QUESTIONS ON THE MATERIAL:
a - In the PACELC text, why are writes fast in PA/EL systems?
b - Carry on the text about PACELC and consistency trade-offs, starting after its last sentence.

(EXTRACTED TEXT Opens)

PA/EL systems (like Cassandra and DynamoDB) choose availability during partitions and low latency during normal operation. Writes are fast because they do not wait for all replicas to acknowledge. This gives you the fastest, most available system but with weaker consistency guarantees all the time, not just during partitions.
PC/EC systems (like ZooKeeper and traditional relational databases with synchronous replication) choose consistency during partitions and consistency during normal operation. Writes wait for confirmation from replicas even when there is no partition, which adds latency but ensures every read returns the latest write.
PA/EC systems (like MongoDB with certain configurations) choose availability during partitions but consistency during normal operation. When everything is healthy, reads and writes go through the majority and are consistent. When a partition occurs, the system favors availability.

PACELC is more useful than CAP for making real design decisions because it captures the trade-off you face every day (latency vs. consistency), not just the trade-off during rare partition events.

Classification	During Partition	During Normal Operation	Example Systems
PA/EL	Availability	Low latency	Cassandra, DynamoDB
PC/EC	Consistency	Consistency (higher latency)	ZooKeeper, Spanner
PA/EC	Availability	Consistency	MongoDB (majority concern)

Interview-Style Question

Q: You are building a global e-commerce platform. Product catalog reads need to be fast worldwide. Inventory counts need to be accurate during checkout. How do you reconcile these conflicting requirements with the CAP theorem?

A: Use different consistency models for different operations. The product catalog is a read-heavy, latency-sensitive workload where eventual consistency is acceptable. Serve it from an AP system (like Cassandra or DynamoDB) with replicas in every region. A product description that is 2 seconds stale is harmless. Inventory counts during checkout are a correctness-critical operation where strong consistency is required. Use a CP approach: check inventory against a single source of truth (the primary database) at checkout time, not against a replicated cache. Accept the slightly higher latency of a cross-region read for this one critical operation. The rest of the browsing experience stays fast and available. This is the standard pattern: different consistency models for different parts of the same system, chosen based on the cost of being wrong.

(EXTRACTED TEXT Closes)
(PROVIDED DATA Opens)

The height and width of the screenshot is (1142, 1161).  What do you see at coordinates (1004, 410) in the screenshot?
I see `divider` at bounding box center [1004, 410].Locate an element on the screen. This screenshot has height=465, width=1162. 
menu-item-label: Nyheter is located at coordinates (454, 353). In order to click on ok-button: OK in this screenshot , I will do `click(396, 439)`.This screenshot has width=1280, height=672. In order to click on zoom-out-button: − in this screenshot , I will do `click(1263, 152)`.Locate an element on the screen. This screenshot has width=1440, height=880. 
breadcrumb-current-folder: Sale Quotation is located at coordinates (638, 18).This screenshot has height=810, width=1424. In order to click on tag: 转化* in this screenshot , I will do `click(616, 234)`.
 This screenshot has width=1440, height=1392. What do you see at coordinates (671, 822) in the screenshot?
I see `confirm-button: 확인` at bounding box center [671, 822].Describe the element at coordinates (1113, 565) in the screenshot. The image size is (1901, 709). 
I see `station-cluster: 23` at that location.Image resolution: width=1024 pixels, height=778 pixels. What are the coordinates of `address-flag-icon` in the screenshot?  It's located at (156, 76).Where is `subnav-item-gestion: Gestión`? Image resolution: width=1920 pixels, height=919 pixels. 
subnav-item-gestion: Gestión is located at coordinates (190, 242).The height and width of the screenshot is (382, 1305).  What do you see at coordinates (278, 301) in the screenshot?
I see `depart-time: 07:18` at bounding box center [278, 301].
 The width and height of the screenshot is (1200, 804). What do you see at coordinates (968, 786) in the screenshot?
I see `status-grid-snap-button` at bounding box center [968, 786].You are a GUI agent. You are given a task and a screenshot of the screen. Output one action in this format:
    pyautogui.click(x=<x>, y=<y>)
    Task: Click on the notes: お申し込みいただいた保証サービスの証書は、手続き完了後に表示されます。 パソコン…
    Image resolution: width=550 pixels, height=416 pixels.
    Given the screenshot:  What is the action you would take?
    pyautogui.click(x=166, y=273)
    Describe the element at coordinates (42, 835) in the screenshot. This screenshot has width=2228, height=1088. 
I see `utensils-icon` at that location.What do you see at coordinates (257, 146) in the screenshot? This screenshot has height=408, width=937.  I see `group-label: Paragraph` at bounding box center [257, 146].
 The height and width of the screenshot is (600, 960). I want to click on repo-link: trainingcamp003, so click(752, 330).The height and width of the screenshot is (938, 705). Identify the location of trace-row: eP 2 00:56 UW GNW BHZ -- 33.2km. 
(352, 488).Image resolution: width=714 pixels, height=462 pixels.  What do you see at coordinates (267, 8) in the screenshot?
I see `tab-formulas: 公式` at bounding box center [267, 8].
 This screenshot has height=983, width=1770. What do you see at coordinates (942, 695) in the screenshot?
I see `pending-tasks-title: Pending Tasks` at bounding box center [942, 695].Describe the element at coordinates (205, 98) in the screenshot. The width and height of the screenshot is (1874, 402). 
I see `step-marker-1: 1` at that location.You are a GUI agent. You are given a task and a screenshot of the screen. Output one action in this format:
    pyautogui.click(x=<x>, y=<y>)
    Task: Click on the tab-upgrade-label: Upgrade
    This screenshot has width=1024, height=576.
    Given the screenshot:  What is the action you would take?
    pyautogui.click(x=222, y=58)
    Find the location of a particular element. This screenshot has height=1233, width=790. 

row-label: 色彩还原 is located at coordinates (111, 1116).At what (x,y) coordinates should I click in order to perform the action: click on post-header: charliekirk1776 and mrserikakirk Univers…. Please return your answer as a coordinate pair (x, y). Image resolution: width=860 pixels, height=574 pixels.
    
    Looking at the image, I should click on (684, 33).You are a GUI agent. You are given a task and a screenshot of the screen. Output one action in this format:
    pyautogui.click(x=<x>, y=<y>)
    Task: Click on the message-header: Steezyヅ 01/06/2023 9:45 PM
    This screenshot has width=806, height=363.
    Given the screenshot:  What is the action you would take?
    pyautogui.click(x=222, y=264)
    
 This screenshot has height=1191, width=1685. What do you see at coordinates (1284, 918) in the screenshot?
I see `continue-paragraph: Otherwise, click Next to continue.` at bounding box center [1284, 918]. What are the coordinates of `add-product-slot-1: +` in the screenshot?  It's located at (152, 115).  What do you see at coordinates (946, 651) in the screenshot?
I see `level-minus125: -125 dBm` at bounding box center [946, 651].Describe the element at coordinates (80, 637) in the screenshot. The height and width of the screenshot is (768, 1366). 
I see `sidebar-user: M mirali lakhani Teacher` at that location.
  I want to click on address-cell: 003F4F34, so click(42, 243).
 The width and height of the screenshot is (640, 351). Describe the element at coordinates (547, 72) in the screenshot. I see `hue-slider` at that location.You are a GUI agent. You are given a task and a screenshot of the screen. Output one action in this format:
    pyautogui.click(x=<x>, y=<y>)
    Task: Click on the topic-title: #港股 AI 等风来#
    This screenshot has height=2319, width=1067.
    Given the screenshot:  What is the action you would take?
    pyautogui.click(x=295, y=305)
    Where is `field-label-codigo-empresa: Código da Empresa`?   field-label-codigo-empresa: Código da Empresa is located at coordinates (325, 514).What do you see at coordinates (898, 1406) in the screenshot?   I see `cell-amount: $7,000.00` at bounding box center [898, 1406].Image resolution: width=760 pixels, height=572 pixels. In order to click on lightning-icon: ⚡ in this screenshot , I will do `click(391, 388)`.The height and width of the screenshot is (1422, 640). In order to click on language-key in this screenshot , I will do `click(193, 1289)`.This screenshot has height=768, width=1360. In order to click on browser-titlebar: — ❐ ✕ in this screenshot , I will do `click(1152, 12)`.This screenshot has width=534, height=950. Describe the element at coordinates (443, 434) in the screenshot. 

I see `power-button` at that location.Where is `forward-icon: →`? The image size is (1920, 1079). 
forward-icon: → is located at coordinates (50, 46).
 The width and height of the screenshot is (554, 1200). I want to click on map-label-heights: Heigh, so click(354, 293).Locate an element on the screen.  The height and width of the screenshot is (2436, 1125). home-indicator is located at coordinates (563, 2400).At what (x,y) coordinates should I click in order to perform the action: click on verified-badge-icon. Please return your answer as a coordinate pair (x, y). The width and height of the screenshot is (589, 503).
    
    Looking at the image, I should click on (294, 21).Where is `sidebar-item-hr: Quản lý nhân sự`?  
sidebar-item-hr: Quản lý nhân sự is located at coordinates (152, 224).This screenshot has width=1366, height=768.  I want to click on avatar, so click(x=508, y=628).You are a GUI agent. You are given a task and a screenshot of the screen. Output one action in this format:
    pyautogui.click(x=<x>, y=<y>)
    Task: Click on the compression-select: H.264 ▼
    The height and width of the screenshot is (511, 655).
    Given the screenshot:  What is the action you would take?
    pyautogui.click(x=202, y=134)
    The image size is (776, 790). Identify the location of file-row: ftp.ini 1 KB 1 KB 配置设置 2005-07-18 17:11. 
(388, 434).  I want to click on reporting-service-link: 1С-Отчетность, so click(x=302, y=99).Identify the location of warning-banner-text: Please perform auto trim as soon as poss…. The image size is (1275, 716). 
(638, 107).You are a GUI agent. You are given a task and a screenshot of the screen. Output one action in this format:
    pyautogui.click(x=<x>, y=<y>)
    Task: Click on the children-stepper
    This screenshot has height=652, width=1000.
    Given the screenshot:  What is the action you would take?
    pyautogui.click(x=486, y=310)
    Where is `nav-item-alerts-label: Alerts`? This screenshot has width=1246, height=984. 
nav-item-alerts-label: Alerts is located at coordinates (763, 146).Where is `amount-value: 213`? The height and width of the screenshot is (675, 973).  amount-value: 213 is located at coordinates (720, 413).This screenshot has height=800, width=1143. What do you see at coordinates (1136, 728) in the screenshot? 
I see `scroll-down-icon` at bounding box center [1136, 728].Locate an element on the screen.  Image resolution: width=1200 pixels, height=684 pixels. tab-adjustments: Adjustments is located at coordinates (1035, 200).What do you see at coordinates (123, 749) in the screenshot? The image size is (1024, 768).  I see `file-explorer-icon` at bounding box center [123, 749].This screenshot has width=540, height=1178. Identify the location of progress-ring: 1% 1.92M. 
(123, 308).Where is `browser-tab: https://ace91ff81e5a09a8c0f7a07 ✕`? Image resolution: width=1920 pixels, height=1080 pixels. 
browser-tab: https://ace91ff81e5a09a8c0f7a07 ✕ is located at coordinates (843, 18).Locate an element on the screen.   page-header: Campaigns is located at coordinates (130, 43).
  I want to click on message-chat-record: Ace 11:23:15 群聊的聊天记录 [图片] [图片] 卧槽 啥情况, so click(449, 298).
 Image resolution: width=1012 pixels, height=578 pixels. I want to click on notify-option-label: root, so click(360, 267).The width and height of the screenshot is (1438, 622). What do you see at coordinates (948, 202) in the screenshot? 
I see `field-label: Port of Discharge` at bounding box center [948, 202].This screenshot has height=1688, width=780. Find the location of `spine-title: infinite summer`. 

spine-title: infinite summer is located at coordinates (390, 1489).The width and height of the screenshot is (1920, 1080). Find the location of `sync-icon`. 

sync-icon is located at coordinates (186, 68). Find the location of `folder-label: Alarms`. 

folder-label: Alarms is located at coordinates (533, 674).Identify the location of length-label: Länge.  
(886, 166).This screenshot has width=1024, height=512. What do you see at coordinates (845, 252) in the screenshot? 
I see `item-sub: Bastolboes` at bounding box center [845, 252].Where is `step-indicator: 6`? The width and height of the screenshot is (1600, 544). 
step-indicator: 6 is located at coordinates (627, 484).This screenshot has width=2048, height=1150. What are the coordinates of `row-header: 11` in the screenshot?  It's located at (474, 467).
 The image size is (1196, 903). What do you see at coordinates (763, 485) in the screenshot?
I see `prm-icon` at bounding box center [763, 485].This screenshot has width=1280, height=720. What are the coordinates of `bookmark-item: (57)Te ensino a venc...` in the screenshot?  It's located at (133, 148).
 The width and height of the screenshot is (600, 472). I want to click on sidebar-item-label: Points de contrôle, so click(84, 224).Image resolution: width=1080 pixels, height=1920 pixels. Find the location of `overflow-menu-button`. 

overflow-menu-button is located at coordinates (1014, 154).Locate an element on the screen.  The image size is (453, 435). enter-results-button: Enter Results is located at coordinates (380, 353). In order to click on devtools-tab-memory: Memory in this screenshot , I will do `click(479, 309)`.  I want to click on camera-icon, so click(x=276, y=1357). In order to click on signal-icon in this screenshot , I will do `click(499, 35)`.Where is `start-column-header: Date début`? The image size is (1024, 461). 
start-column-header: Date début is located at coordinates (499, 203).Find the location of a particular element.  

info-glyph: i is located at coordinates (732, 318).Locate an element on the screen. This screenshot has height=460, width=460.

(PROVIDED DATA Closes)

ACTIVITY ANSWERS:
a - They do not wait for all replicas to acknowledge.

b -
KEY TAKEAWAYS

The CAP theorem says a distributed system can guarantee at most two of three: Consistency, Availability, and Partition Tolerance. Since partitions are inevitable, the real choice is between C and A during a partition.
CP systems (ZooKeeper, etcd, MongoDB with majority concern) refuse to serve potentially stale data during partitions. AP systems (Cassandra, DynamoDB, DNS) continue serving requests but may return stale data.
PACELC extends CAP to include the latency-vs-consistency trade-off during normal operation. PA/EL systems are the fastest. PC/EC systems are the most consistent.
Most production systems use different consistency models for different operations within the same application. Optimize for speed where staleness is harmless, and for correctness where it is not.

Distributed Consensus

When multiple nodes in a distributed system need to agree on a value, an order of operations, or which node is the leader, they need a consensus algorithm.

Consensus is the mechanism that makes strong consistency possible in a distributed system, and getting it right is one of the hardest problems in computer science.

The Problem of Distributed Agreement

Imagine three database nodes that need to agree on which write to apply.

Node A receives a write setting the price to $10.

Node B receives a write setting it to $15.

Node C needs to agree with one of them.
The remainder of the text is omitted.